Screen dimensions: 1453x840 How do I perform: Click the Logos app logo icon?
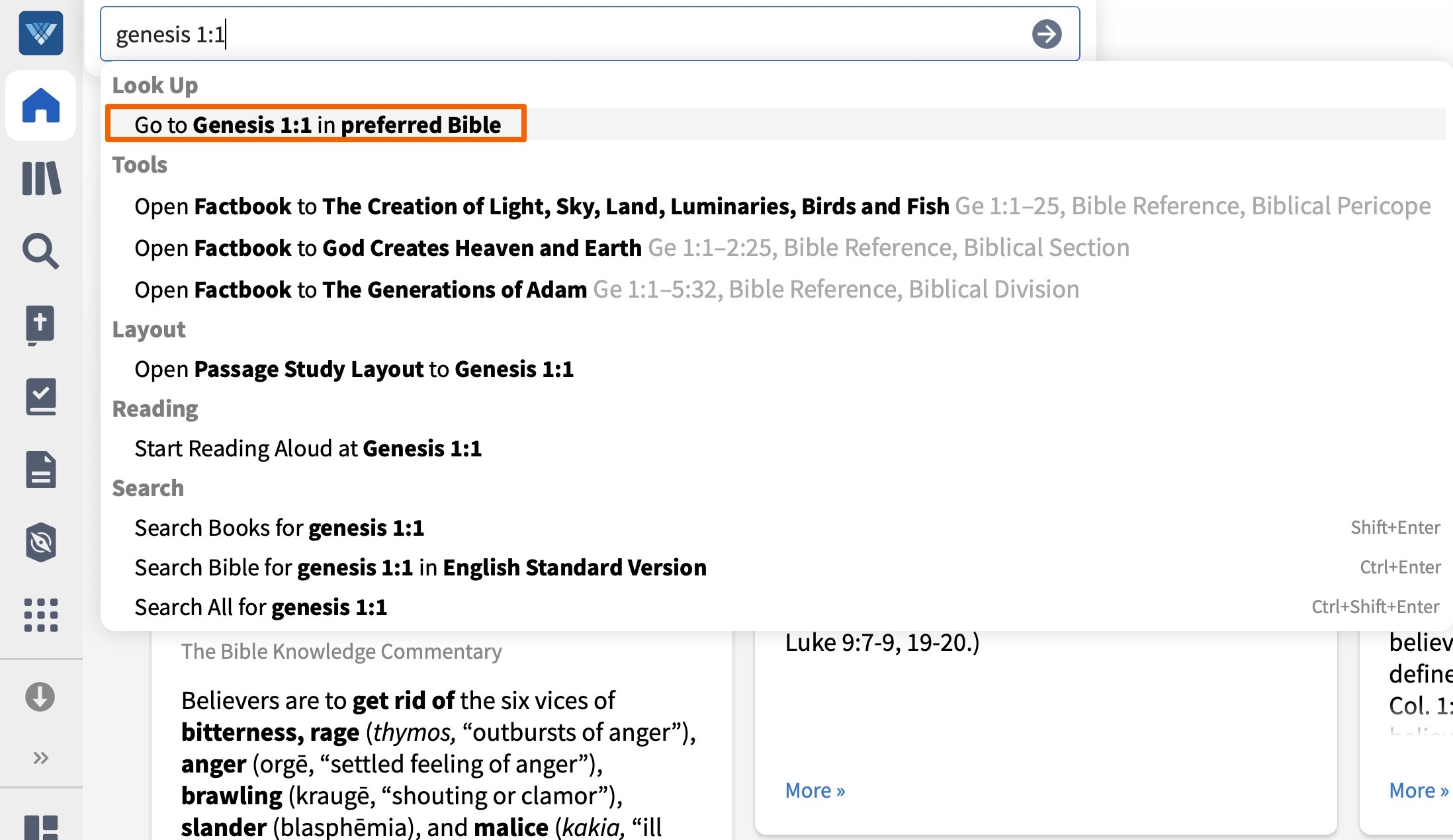click(41, 33)
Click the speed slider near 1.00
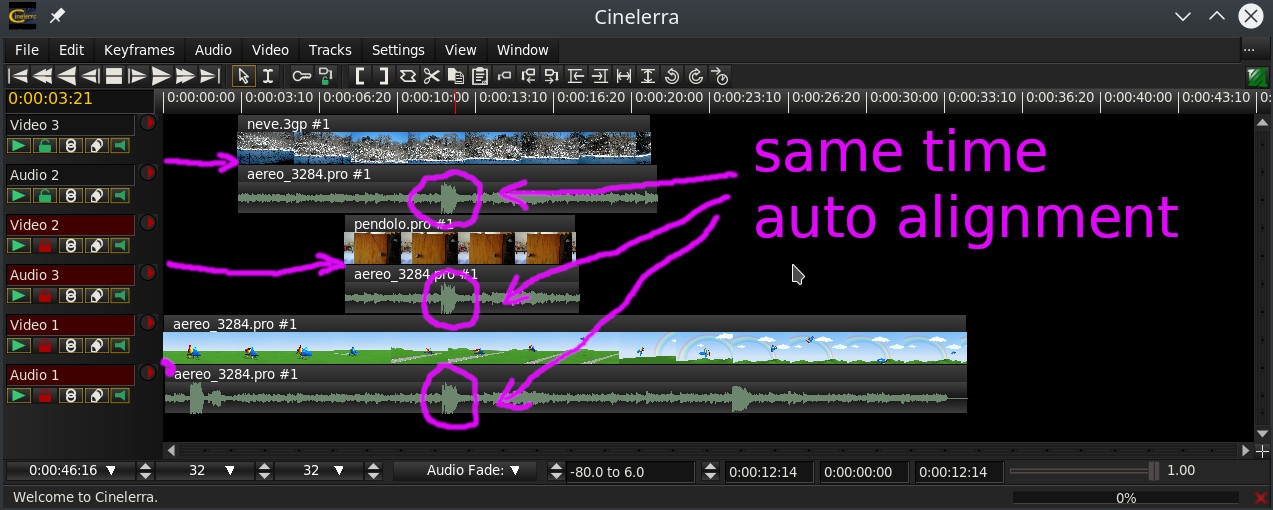The image size is (1273, 510). click(x=1153, y=471)
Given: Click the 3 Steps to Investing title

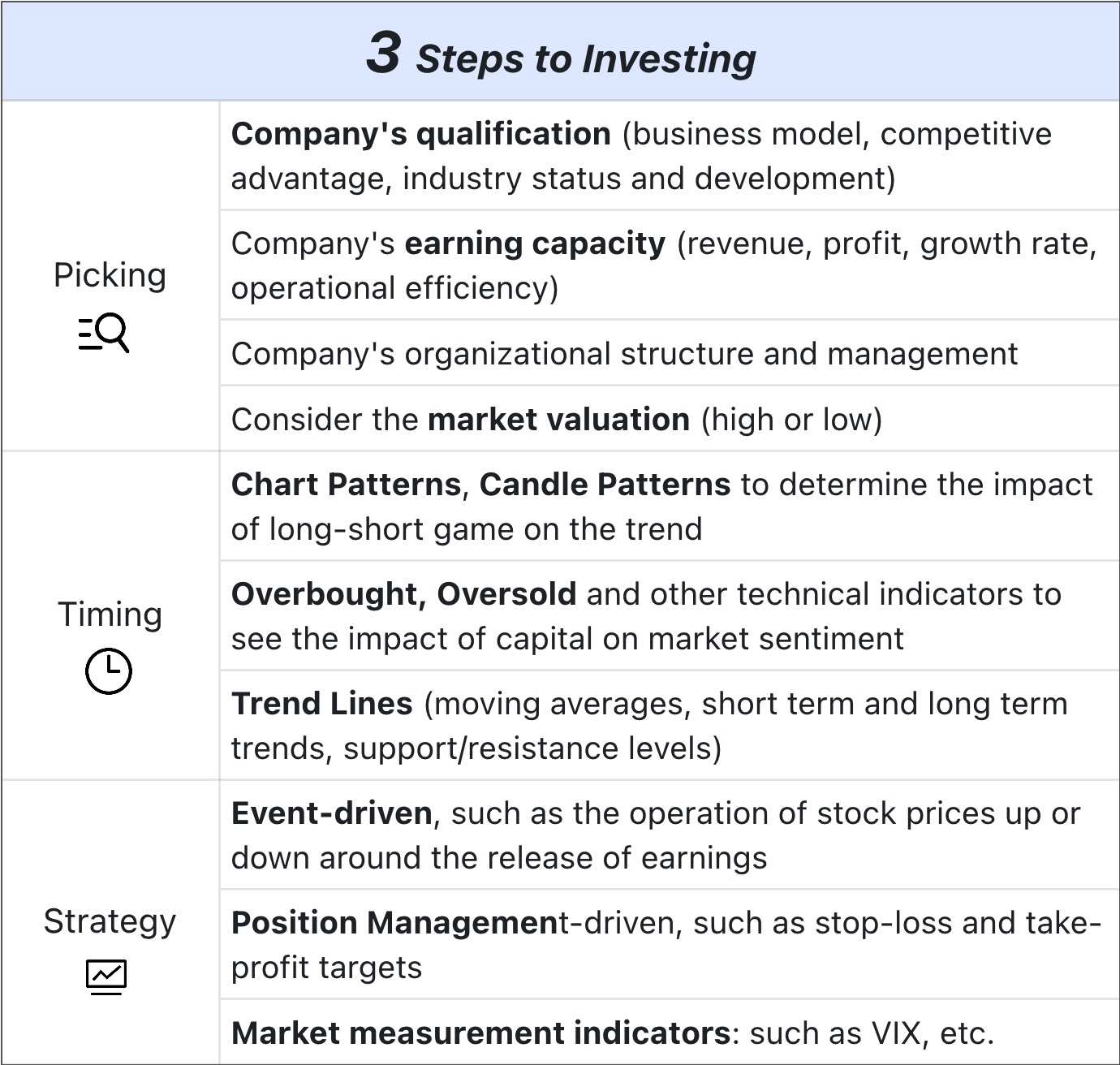Looking at the screenshot, I should pos(561,54).
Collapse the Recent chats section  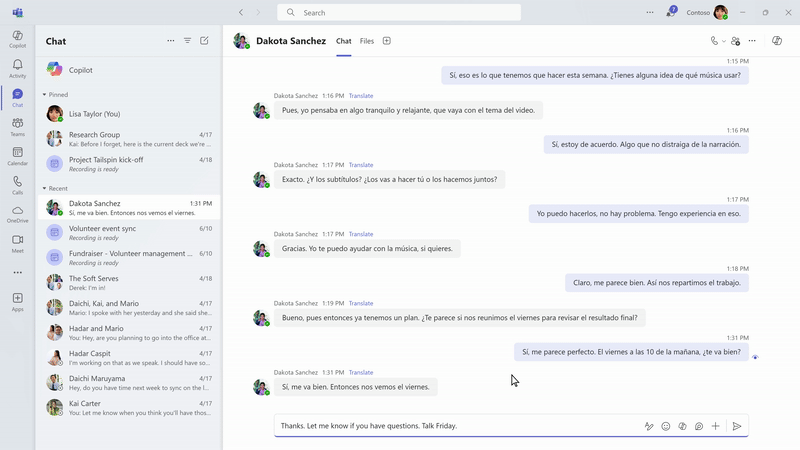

_ _ _ _

### [Task to carry out]
Restate it all word for word: every record, no pictures.

### [Answer below]
Screen dimensions: 1453x840 How do I perform: Click the Logos app logo icon?
click(41, 33)
Click the speed slider near 1.00
The image size is (1273, 510). click(x=1153, y=471)
Given: Click the 3 Steps to Investing title

Looking at the screenshot, I should pos(561,54).
Collapse the Recent chats section  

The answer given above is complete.